La ripresa italiana. Maratona a ostacoli

All’economia italiana, nel 2022, non basterà compiere un semplice scatto per arrivare all’agognato traguardo costituito da una solida ripresa. Il nostro Paese dovrà cimentarsi piuttosto in una specialità agonistica decisamente inusuale, forse inedita, nella nostra storia recente: la maratona a ostacoli. Bisognerà dunque correre, evitando allo stesso tempo le barriere che ci troveremo di fronte, e occorrerà continuare a farlo per un lungo tratto di strada. L’andamento della ripresa dovrà essere necessariamente spedito, per recuperare sia il terreno perso nella fase più acuta della pandemia sia quello perso in vent’anni di crescita anemica rispetto ai vicini europei.

Per ora questa condizione è rispettata, come dimostra un tasso di crescita del Pil superiore al 6% nell’anno appena concluso e atteso al 4% nel 2022. Un’ultima conferma di tanta velocità è arrivata ieri, quando la società Ihs Markit ha diffuso i dati di dicembre dell’indice pmi del settore manifatturiero. Tale indicatore sintetico segnala una contrazione dell’industria in presenza di valori inferiori a 50 e un’espansione in presenza di valori superiori a 50. A dicembre l’indice pmi manifatturiero dell’Eurozona è pari a 58, segnalando dunque il 18° mese consecutivo di crescita, seppure in lieve calo da novembre (quando era a 58,4) e al valore più basso da dieci mesi. L’Italia è sopra la media, con un valore di 62, in discesa da 62,8 a novembre ma sopra le attese degli analisti, e fa meglio di Germania e Francia.

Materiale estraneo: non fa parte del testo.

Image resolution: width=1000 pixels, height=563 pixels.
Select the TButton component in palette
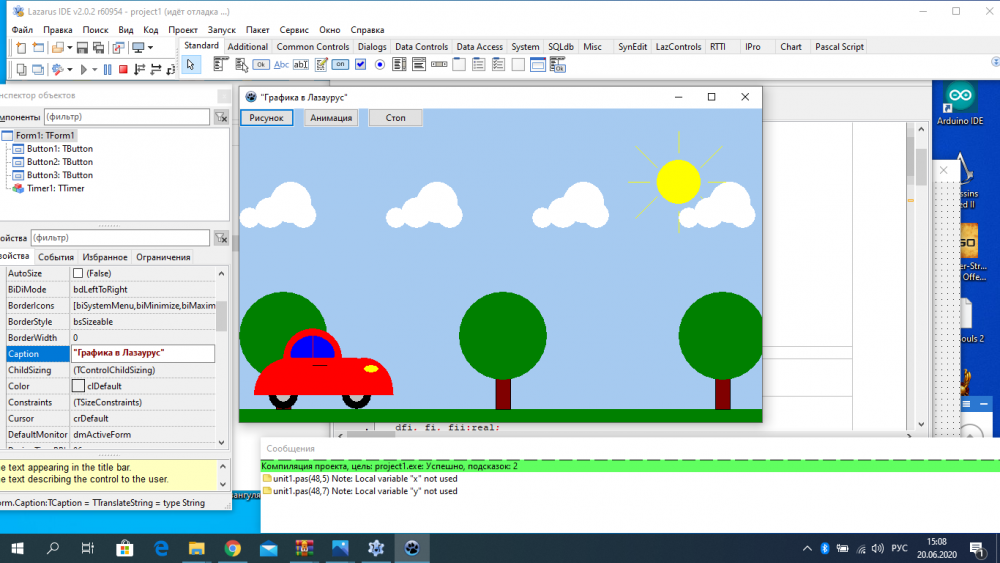tap(261, 65)
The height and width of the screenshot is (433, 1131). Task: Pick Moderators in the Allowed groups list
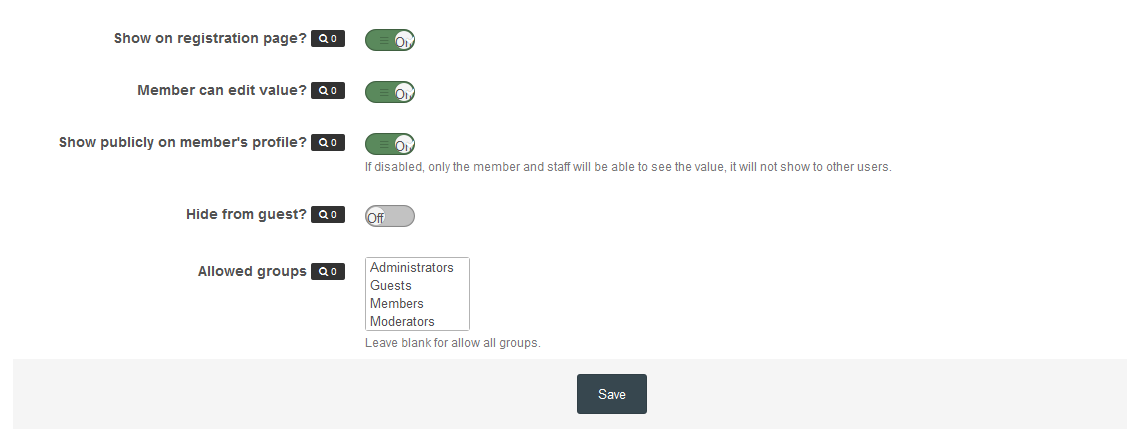[x=402, y=322]

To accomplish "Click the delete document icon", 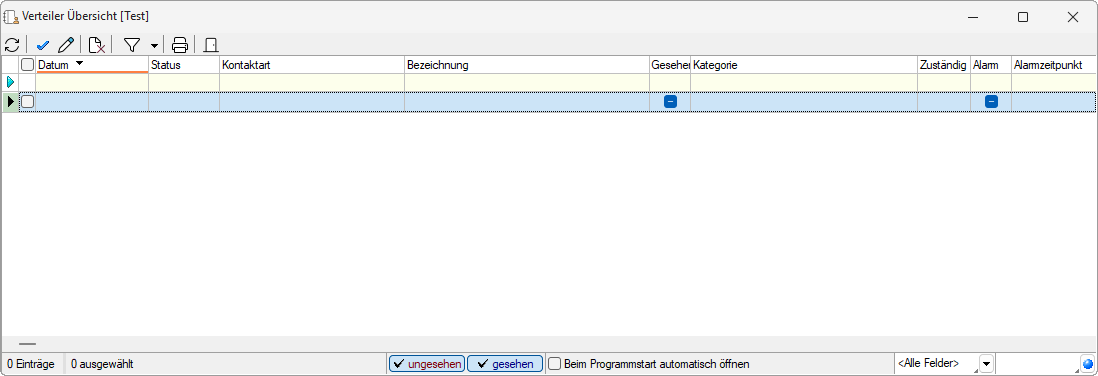I will click(97, 46).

Corriamo, non c’è che dire. Dove sono gli ostacoli, allora? Alcuni sono ormai a un passo da noi, né consola il fatto che pure gli altri Paesi dovranno superarli. L’inflazione, per esempio, in tutto l’Occidente è a livelli che non vedevamo da anni. I prezzi sono surriscaldati da vari fattori che in alcuni casi si rafforzano l’un l’altro: le catene globali del valore e della distribuzione disarticolate dagli stop imposti dalla pandemia, la penuria di prodotti essenziali come i semiconduttori, il boom della domanda post lockdown e il rialzo dei corsi delle materie prime. Di conseguenza il 2022 sarà con ogni probabilità l’anno in cui la Banca centrale europea avvierà una graduale stretta della politica monetaria, archiviando il sostegno straordinario fornito tra gli altri al nostro Paese.

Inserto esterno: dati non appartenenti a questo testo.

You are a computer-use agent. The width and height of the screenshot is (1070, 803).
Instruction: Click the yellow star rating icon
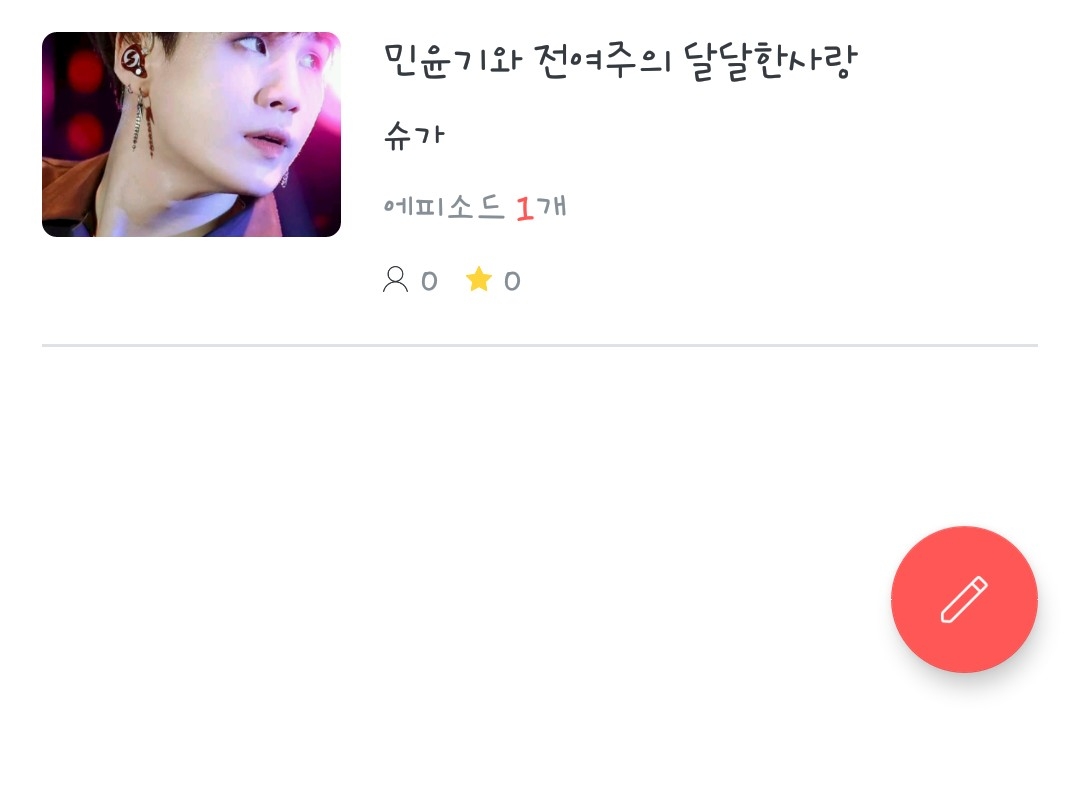[x=479, y=279]
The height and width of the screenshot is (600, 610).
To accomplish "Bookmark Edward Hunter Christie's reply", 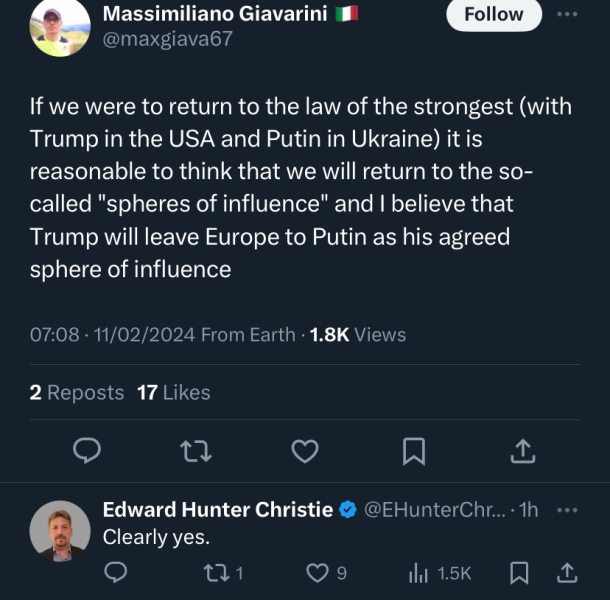I will coord(519,572).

Non estraneo all’inflazione è il secondo ostacolo più ravvicinato, ovvero il caro energia già messo nero su bianco nelle bollette di luce e gas di famiglie e imprese. Il Governo italiano è intervenuto con un notevole stanziamento di risorse fiscali in manovra per evitare i contraccolpi più immediati. Ma non è finita qui. Come hanno scritto Guido Crosetto e Gianclaudio Torlizzi sul Sole 24 Ore, «se da un lato il cosiddetto “energy crunch” produce degli effetti nefasti sulla marginalità delle imprese, dall’altro lato la gravità con cui si sta abbattendo solo sull’Europa, si sta già traducendo in un marcato differenziale di prezzi tra i beni prodotti nel Vecchio continente quelli nel Celeste impero. Un caso emblematico è l’acciaio inox quotato attualmente dai produttori siderurgici cinesi a circa 600 euro la tonnellata in meno rispetto a quelli europei». Un gap di prezzo che si abbatterà sui nostri produttori nel caso svanissero misure di salvaguardia e crisi in corso della logistica.

Poco più in là, s’intravvedono altre incognite per la ripresa. L’incertezza creata dalla nuova fiammata pandemica legata alla variante Omicron, per esempio, potrebbe essere tutt’altro che indolore per l’economia. Così come certi scricchiolii nella superpotenza cinese, tra crisi finanziarie (vedi il caso Evergrande) e nuovi lockdown dovuti alla strategia «Covid zero» e a una barriera vaccinale «made in China» che sembra meno solida della nostra.

Correre e saltare per qualche mese, però, per quanto difficile, all’Italia non sarà sufficiente. Da settimane si sente infatti un altro campanello d’allarme per i nostri conti pubblici e la nostra stabilità finanziaria: lo spread tra Btp e Bund tedeschi, che la scorsa primavera era sceso sotto i 90 punti, ieri mattina ha sfiorato quota 140, segnalando un incremento del rischio percepito dagli investitori che guardano al nostro Paese. Il presidente del Consiglio Draghi qualche giorno fa ha offerto la sua ricetta: «Se si continua a crescere così, la preoccupazione per lo spread diminuisce. I mercati guardano alla crescita prima di tutto». Prolungare oltre il 2023 la fase attuale di sviluppo è dunque la sfida da maratoneti che ci attende.